» EXERCISE GOAL:
Pick out each line below that contains the word "accomplish", and copy those lines.

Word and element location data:
=====

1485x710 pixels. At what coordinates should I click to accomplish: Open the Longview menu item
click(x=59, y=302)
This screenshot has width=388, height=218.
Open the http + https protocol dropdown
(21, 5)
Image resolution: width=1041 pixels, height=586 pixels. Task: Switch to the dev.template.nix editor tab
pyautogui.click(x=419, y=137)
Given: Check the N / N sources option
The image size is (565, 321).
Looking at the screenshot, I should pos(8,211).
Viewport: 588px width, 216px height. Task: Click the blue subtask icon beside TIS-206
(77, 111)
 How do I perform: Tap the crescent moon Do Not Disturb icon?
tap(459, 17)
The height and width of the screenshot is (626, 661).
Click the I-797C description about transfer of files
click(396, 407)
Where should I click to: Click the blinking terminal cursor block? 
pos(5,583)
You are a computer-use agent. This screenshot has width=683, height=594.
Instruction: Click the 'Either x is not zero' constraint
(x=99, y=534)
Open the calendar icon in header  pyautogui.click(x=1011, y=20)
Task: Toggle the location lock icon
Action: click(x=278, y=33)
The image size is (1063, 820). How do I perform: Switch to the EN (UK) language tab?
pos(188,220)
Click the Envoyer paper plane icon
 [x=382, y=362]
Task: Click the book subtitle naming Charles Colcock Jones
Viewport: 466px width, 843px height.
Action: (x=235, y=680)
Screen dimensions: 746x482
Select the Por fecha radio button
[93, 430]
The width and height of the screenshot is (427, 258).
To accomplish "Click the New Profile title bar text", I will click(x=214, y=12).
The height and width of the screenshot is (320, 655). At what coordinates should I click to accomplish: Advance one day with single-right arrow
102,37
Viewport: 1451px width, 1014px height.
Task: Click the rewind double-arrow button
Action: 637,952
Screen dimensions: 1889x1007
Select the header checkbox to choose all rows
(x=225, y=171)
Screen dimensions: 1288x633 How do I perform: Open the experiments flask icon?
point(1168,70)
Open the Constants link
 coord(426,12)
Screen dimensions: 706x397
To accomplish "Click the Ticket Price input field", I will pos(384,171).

=====

» SOLUTION:
1485x710 pixels. At what coordinates should I click to accomplish: Open the Longview menu item
To accomplish "Click the New Profile title bar text", I will click(x=214, y=12).
The height and width of the screenshot is (320, 655). At what coordinates should I click to accomplish: Advance one day with single-right arrow
To accomplish "Click the Ticket Price input field", I will pos(384,171).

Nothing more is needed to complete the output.